OPINIÃO DESTE BLOG: sigaesquerda.blogspot.com
       O Governo Federal vai Entrar nas Negociações Afim de Apaziguar os Animos em SUAPE.
As negociações serão conduzidas pela Comissão Tripartite, criada em 2011, para resolver problemas nas obras do PAC. A exemplo de Gira e Suape, onde os conflitos acontecem inevitavelmente devido aos altos indíces de contradições entre o capital e trabalho. 

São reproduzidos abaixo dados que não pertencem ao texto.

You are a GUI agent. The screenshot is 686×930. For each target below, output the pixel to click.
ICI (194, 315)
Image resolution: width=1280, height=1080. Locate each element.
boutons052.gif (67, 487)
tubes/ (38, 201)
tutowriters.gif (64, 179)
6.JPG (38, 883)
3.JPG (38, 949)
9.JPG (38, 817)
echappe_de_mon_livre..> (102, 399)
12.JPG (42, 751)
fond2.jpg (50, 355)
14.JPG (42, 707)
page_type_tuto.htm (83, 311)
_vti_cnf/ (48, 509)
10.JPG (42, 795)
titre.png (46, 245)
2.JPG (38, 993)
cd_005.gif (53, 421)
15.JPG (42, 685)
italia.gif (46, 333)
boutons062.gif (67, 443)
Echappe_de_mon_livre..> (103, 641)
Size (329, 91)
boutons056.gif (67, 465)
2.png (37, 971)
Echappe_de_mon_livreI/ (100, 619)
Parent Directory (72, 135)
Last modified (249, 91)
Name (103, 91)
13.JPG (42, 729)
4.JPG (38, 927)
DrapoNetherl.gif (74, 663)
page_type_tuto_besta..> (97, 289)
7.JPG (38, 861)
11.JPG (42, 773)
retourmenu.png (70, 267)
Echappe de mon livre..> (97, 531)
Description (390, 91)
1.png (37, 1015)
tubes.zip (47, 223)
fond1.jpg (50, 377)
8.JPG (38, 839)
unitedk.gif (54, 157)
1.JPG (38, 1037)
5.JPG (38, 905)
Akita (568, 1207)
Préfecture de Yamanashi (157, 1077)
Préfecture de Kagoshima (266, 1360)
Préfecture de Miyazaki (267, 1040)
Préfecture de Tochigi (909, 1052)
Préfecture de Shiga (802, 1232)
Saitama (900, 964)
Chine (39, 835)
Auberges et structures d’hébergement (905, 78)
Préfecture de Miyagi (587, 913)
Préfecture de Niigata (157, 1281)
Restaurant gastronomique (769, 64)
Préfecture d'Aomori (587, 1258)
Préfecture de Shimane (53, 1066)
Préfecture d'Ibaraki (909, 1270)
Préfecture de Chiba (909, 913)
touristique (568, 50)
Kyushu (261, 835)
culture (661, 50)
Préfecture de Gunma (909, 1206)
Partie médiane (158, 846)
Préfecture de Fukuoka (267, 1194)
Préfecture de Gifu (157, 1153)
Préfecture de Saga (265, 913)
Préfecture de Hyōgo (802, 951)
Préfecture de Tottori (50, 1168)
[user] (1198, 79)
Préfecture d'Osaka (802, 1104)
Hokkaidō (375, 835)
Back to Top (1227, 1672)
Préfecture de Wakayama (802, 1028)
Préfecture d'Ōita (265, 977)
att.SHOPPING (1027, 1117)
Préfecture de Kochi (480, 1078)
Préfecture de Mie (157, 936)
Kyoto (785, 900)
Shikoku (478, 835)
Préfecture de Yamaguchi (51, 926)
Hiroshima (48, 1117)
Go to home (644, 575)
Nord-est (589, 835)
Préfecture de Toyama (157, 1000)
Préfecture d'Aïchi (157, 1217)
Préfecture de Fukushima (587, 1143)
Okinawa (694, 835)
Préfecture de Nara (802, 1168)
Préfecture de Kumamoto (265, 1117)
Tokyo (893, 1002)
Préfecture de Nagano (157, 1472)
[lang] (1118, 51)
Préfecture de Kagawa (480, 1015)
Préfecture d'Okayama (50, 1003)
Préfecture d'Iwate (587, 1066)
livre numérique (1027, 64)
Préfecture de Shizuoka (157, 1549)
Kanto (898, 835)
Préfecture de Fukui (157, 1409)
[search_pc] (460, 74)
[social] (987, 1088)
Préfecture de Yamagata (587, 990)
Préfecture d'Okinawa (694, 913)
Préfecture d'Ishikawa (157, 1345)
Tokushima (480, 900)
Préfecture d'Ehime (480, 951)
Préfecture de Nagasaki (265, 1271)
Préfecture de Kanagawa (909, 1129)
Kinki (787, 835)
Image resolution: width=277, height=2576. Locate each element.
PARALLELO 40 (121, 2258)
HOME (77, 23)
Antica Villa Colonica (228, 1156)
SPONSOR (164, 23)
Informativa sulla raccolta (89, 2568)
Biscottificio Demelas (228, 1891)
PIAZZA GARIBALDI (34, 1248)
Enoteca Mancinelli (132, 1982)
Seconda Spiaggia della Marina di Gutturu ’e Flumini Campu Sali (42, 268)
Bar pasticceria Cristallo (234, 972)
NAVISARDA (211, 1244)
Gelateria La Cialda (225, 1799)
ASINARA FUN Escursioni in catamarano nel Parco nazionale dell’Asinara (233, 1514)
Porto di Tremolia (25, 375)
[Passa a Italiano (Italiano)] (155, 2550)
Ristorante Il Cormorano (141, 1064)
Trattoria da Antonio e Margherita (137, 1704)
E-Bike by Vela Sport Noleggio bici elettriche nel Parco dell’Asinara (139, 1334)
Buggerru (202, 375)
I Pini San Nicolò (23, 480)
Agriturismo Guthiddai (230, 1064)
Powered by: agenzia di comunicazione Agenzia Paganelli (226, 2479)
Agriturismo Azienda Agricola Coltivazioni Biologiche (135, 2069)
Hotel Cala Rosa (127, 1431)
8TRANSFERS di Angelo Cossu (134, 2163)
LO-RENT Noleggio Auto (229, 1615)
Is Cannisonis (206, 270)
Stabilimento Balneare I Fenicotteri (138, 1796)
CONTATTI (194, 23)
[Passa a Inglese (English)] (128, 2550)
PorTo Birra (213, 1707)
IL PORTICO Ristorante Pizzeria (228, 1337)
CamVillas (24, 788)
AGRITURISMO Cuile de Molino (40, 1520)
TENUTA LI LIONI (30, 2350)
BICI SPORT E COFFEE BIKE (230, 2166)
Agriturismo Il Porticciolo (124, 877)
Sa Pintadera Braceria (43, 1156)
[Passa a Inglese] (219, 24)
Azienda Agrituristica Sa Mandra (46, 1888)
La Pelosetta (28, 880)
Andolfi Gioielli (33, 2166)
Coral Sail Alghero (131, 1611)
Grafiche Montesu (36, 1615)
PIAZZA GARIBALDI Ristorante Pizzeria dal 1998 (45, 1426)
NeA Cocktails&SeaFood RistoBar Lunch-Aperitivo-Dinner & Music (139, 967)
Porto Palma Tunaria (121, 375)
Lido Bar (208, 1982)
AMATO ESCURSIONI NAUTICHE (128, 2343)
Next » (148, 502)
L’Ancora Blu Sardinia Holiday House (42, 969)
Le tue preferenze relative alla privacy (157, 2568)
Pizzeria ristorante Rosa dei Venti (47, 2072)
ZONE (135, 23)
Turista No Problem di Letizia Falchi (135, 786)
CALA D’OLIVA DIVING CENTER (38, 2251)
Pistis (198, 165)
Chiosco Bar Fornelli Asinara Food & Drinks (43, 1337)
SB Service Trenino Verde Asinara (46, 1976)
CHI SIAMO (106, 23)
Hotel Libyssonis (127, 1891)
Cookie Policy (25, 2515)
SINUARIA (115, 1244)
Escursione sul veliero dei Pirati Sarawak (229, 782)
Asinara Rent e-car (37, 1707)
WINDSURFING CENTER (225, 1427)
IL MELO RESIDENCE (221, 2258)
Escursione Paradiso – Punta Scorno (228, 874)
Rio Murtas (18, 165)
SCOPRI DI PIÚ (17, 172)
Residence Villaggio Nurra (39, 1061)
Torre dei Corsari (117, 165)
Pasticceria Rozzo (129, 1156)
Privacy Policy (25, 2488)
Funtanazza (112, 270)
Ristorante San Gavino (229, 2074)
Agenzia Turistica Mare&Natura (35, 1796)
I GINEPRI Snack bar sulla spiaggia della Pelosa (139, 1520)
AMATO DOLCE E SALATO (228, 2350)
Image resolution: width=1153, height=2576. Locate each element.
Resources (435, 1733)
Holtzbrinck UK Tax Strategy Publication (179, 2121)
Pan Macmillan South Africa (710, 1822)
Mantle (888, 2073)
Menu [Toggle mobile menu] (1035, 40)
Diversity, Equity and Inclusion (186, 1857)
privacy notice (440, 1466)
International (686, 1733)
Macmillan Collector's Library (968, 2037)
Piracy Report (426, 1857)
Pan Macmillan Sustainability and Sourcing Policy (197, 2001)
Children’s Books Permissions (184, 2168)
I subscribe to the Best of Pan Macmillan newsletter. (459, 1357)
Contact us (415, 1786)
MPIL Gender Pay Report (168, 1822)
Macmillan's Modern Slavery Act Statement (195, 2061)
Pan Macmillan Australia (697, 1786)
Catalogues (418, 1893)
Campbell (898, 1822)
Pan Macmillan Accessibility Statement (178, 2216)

       O Secretário Geral da Presidencia, Gilberto Carvalho irá se reunir logo mais às 9h. Com as Centrais Sindicais e representantes dos trabalhadores e patronalafim de resolver o problema. A Greve de Suape já dura 17 dias e continua sem avanços. Acredito que dessa vez com a colaboração do Sec. Geral da Presidencia, as coisas irão caminhar pois, Gilberto Carvalho tem a confiança não só da Presidência da República mas também da representação dos trabalhadores.